Problem: List each distinct username that heads a post in the Shuffle forum thread below.

Source text:
-.-.-

Ouch! Estimated ship date for Shuffles is October 31st. Which may mean mid-November.


----------



## Kosh (May 27, 2002)

mikeinmontreal said:


> Are you PIPSC, Kosh?


Yes. It'll be nice to get some benefit from that PIPSC Plus service.




> Ouch! Estimated ship date for Shuffles is October 31st. Which may mean mid-November.


Geez, by the time I order it'll be a Christmas present for myself. Hmmm...


----------



## mikeinmontreal (Oct 13, 2005)

Us PIPSCers get better deals on iPods and Minis at the Apple Store.


----------



## mikeinmontreal (Oct 13, 2005)

BestBuy and FS have October 13 as a release date for the new Shuffle so maybe those of us who have ordered already will have them before possibly. I spoke to Apple this morning, and though they did not have a release date, the rep told me that I could obtain one from the first shipments. Since I had already placed an order, that was already guaranteed. I am anxious to get my hands on one of these suckers and the look of surprise when I give one to my niece as an early Xmas gift.


----------



## mikef (Jun 24, 2003)

I am rethinking my decision for the new Shuffle given the refurb Nano 2GB price is only $30 more...


----------



## mikeinmontreal (Oct 13, 2005)

-.-.-

Dataset excerpts:
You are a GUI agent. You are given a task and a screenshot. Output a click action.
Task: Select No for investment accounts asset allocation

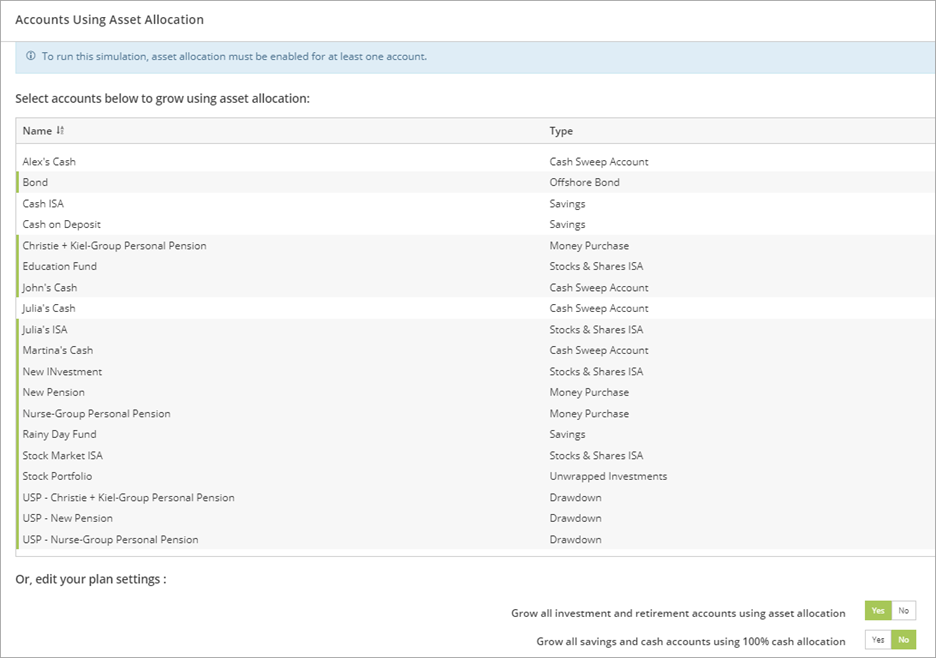click(904, 611)
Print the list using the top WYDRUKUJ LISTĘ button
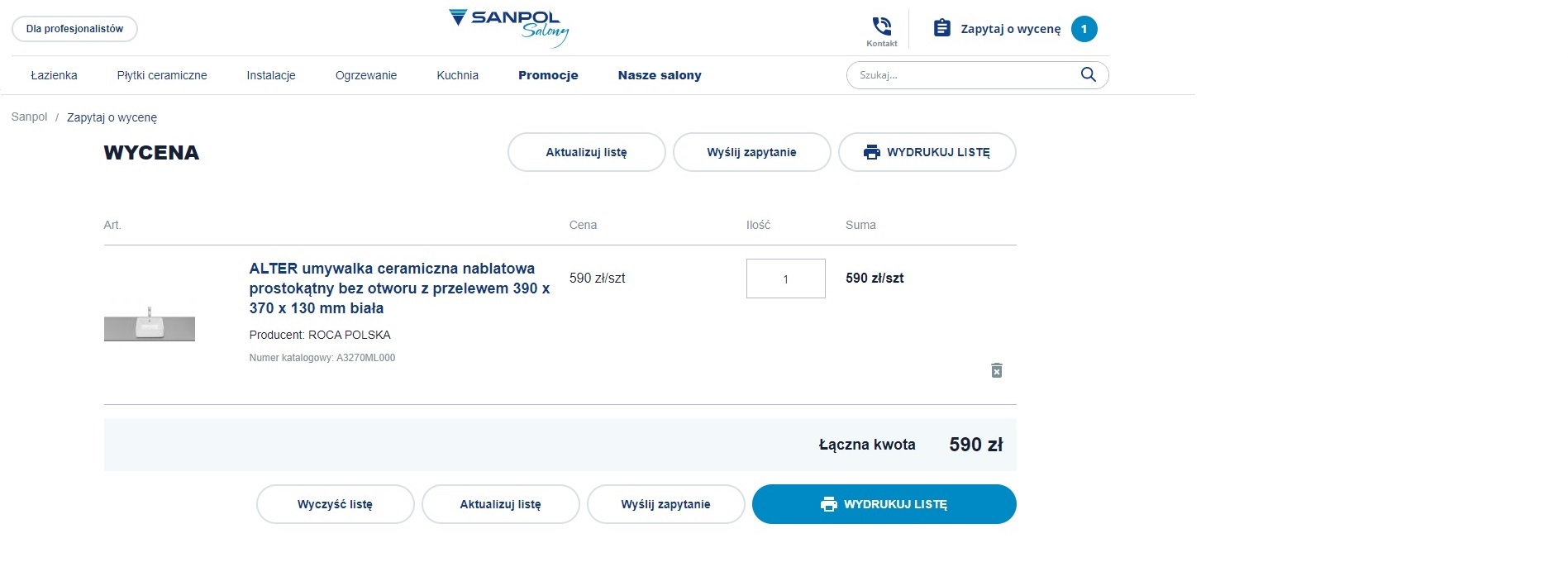Image resolution: width=1568 pixels, height=562 pixels. [x=927, y=152]
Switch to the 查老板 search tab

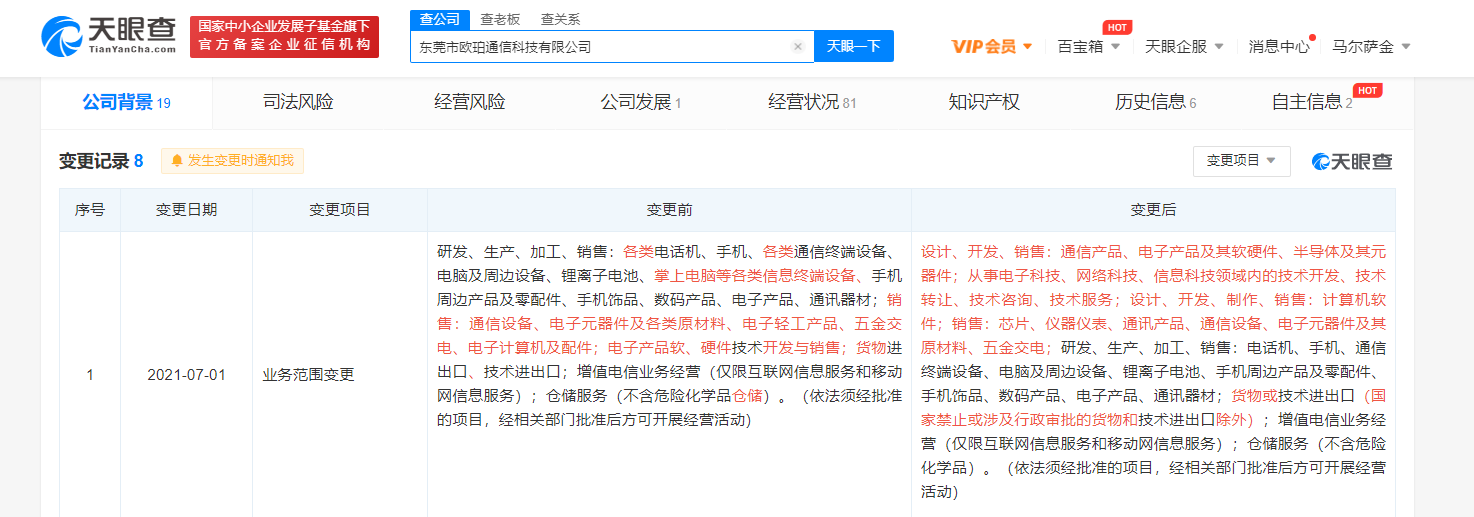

-.-.-

Expected output: Kosh, mikeinmontreal, mikef